Using the communications battle to draw greater scrutiny on Arnault's motives and means appears be the way forward for Hermes if it wants to stall a potentially disruptive shareholder.

For instance, it could make much of the fact that LVMH built up a stake without informing it. According to Hermes's statutes, any shareholder that buys more than 0.5 percent of its shares must declare it to the company.

Hermes's partnership structure means that even with 17 percent, LVMH cannot get board representation, influence strategy, block the approval of accounts or dividend payments.

But LVMH can make life difficult for Hermes by asking the courts to investigate past transactions and submit resolutions at annual shareholders' meeting, legal advisers said.

The descendants of founder Thierry Hermes, split between the families Puech, Dumas and Guerrand, own 73 percent of Hermes.

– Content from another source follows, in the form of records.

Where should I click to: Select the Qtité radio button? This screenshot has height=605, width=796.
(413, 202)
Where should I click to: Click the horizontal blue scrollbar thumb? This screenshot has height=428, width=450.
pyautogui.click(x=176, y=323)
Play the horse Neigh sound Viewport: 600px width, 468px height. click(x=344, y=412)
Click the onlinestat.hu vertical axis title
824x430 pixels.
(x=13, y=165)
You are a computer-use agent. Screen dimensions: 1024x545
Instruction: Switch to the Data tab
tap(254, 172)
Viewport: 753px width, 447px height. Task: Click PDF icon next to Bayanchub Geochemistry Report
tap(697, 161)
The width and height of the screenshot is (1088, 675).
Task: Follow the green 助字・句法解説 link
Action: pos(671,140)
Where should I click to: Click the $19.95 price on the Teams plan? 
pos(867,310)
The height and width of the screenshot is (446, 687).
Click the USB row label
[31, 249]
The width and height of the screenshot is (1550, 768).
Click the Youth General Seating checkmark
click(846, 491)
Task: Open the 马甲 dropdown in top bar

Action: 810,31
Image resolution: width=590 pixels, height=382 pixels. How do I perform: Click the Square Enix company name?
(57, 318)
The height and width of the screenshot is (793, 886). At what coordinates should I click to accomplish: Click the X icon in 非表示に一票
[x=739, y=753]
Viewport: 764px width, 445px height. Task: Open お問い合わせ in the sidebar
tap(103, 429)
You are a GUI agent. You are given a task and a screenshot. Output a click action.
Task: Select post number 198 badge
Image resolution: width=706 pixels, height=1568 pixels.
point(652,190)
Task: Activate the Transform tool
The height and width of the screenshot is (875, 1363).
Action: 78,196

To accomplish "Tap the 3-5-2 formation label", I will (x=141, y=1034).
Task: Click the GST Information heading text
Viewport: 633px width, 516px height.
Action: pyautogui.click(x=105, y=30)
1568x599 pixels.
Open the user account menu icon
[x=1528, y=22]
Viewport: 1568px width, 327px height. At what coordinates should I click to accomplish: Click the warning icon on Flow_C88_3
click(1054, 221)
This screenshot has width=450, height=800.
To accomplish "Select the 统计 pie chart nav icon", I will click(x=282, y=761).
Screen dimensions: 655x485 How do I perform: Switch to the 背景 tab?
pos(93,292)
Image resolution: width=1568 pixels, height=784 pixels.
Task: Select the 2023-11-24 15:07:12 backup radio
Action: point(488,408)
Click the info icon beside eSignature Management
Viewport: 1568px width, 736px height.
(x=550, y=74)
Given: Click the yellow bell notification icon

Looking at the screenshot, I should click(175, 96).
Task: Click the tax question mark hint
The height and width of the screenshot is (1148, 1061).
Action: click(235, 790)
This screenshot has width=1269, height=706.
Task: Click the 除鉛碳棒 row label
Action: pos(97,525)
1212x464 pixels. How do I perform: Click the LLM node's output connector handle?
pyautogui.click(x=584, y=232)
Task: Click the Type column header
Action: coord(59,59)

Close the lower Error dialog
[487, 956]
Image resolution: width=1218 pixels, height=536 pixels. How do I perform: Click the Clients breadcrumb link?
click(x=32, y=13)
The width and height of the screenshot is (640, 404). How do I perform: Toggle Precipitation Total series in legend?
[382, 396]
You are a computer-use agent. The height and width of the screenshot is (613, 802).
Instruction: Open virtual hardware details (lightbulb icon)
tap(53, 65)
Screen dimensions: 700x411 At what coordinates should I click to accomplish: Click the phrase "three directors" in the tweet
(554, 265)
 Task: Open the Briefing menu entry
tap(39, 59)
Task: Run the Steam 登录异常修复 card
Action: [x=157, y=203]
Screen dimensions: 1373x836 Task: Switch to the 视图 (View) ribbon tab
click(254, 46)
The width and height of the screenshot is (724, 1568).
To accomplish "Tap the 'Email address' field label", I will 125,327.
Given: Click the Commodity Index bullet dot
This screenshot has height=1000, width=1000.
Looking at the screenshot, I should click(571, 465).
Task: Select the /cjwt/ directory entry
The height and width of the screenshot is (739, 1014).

To cement their unity, family shareholders could hand over all of their shares to a holding, legal experts said, but the move could backfire as some might baulk at the idea of losing the ability of sell their shares easily in the market.

"Also, there are often issues related to taxes and inheritance which differ for everybody which means that it might be difficult to find a structure suitable to all," a Paris-based legal adviser said, declining to be named.

Already last week, some family members could not resist the temptation to sell shares after the price hit record highs.

According to filings to the AMF, Laurent Mommeja, brother of Renaud Mommeja, who sits on Hermes's supervisory board, sold shares for 1.8 million euros at 189 euros a share on October 25.

Hermes stock, which floated at 5 euros in 1993, hit a high of 207.7 euros last week after LVMH announced it owned a stake.

With under 10 percent of capital still in free float after LVMH acquired two-thirds of Hermes's floating stock, analysts in Paris and London said they might even reduce coverage of the stock.

But others such as Luca Solca at Bernstein, who does not formally cover the stock, said he was planning to take a closer look at Hermes "in anticipation of LVMH growing deeper into it at some time in the future."

Even if Hermes shares are illiquid, Hermes could not delist without LVMH's backing and at current prices, it would cost it 4.4 billion euros to buy the 27 percent the family does not already own.

This would imply it would have to take on debt which would reduce its valuation -- something family shareholders would not welcome, with or without LVMH.